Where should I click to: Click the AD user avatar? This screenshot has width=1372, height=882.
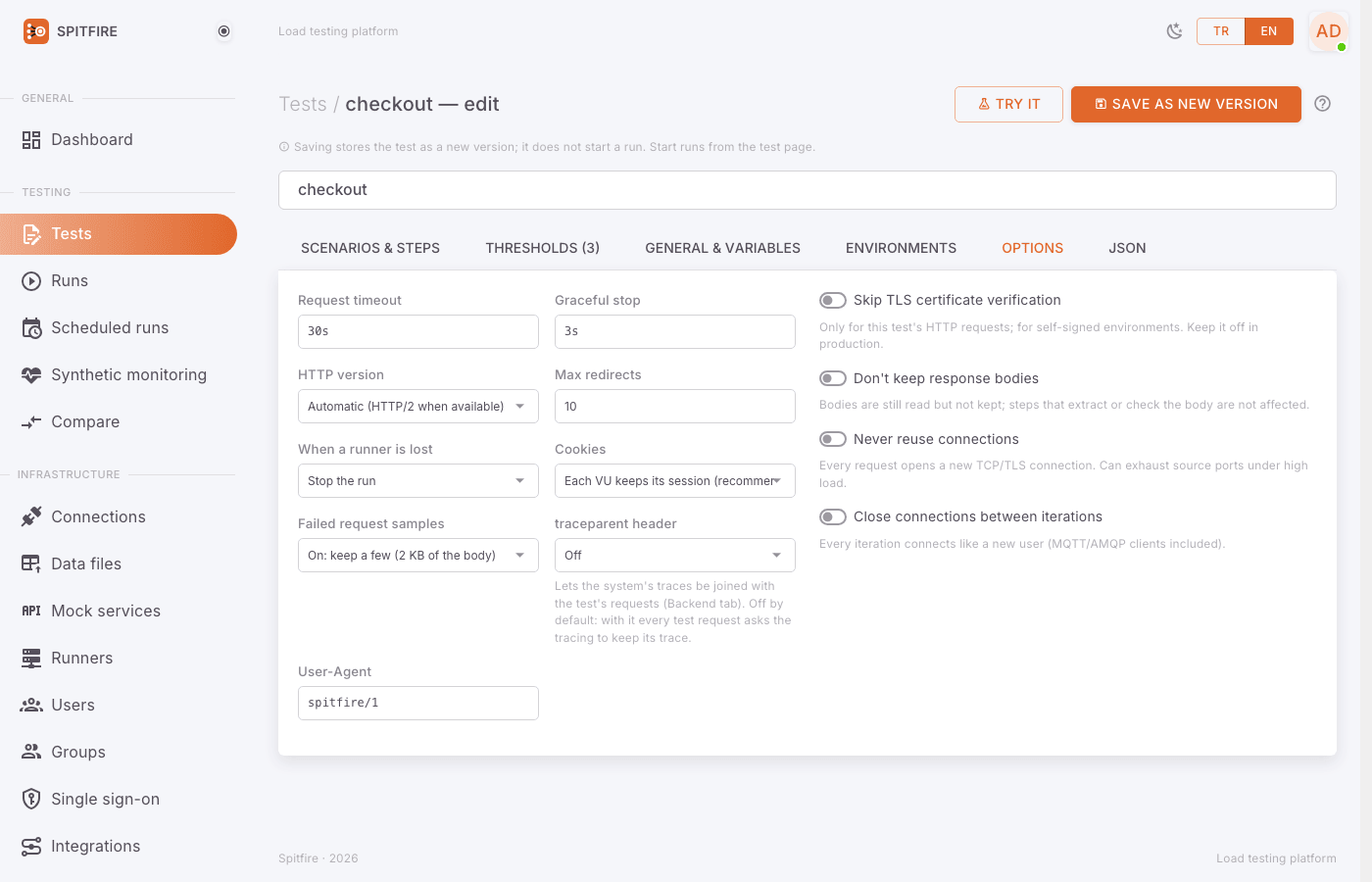tap(1329, 31)

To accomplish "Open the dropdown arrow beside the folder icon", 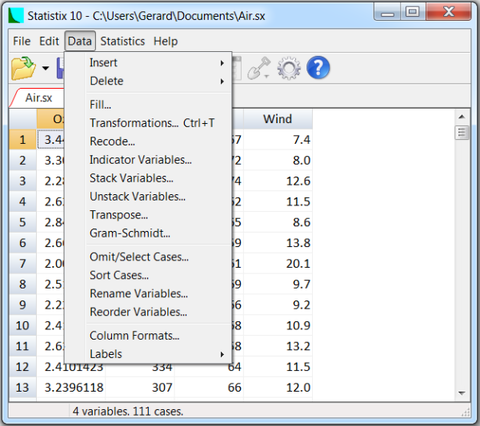I will (46, 68).
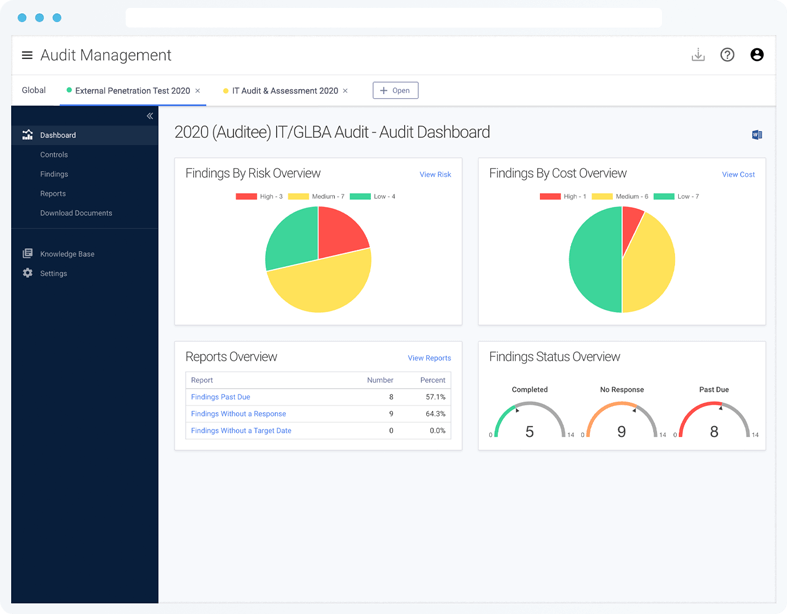This screenshot has width=787, height=614.
Task: Close the External Penetration Test 2020 tab
Action: [x=198, y=91]
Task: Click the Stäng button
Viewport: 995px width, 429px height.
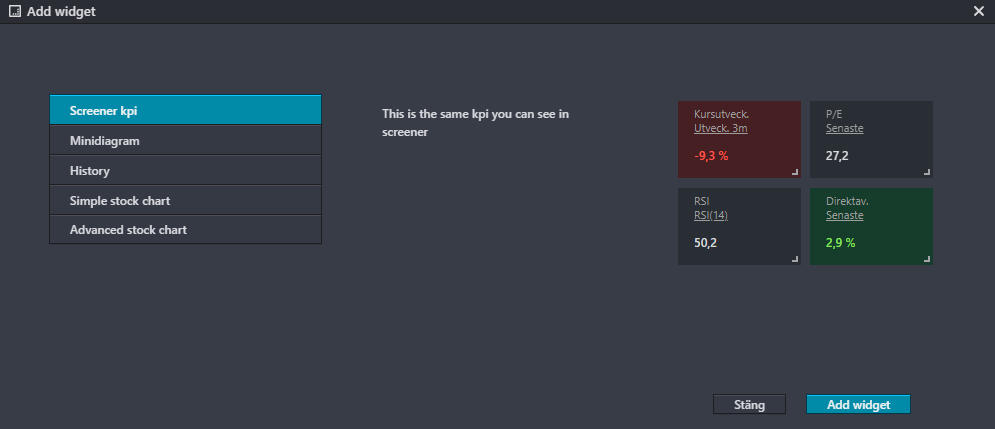Action: click(x=749, y=404)
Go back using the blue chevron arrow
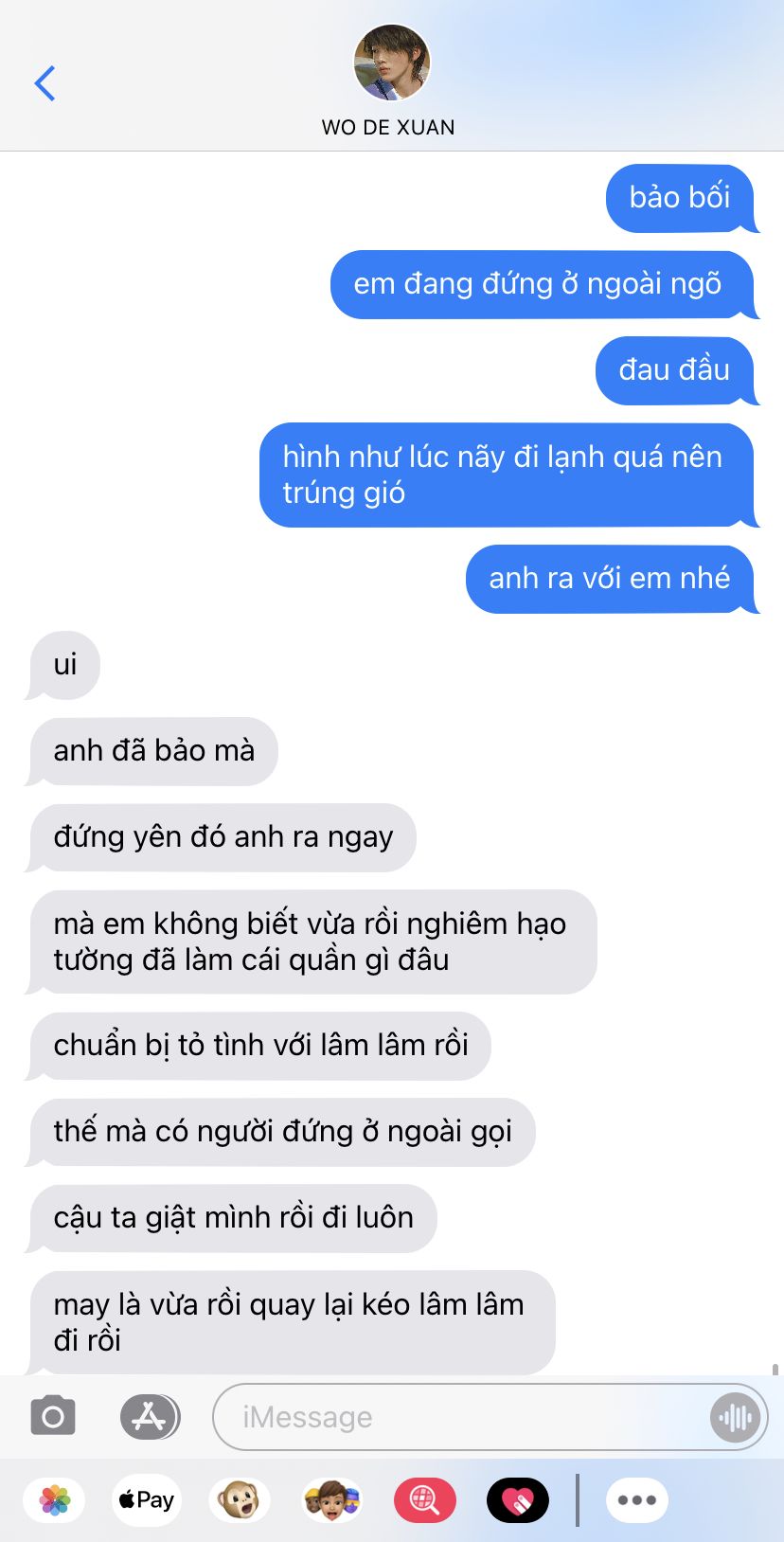 (45, 83)
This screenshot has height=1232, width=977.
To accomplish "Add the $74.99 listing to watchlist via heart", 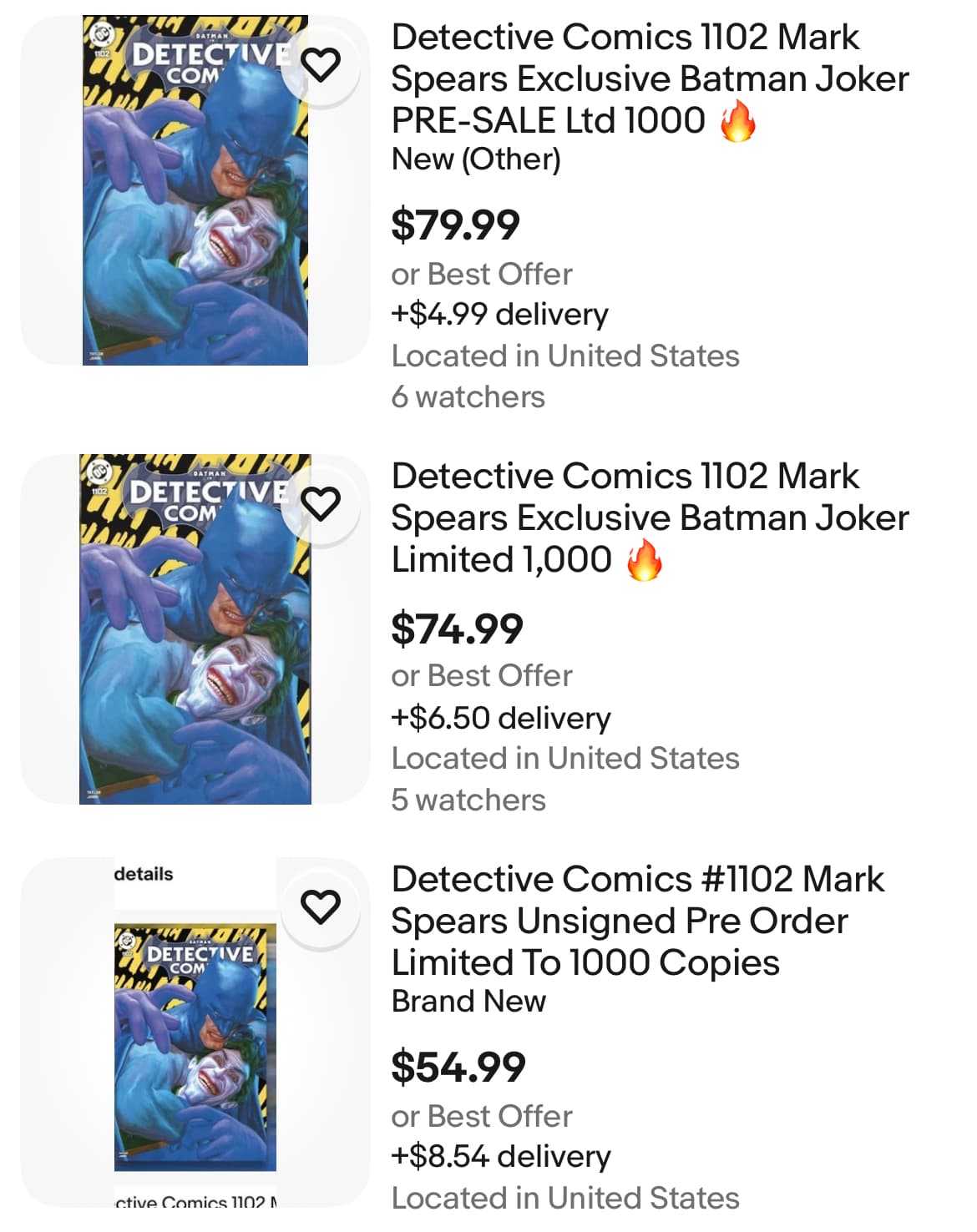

---------------

What is expected:
An exact copy is required of the lines from the one holding "Task: Click the Stäng button" to the end of the entries above, both included; no pictures belong in it.

Result of the exercise:
Task: Click the Stäng button
Viewport: 995px width, 429px height.
Action: click(x=749, y=404)
Go back using the blue chevron arrow
 (45, 83)
This screenshot has height=1232, width=977.
To accomplish "Add the $74.99 listing to watchlist via heart", 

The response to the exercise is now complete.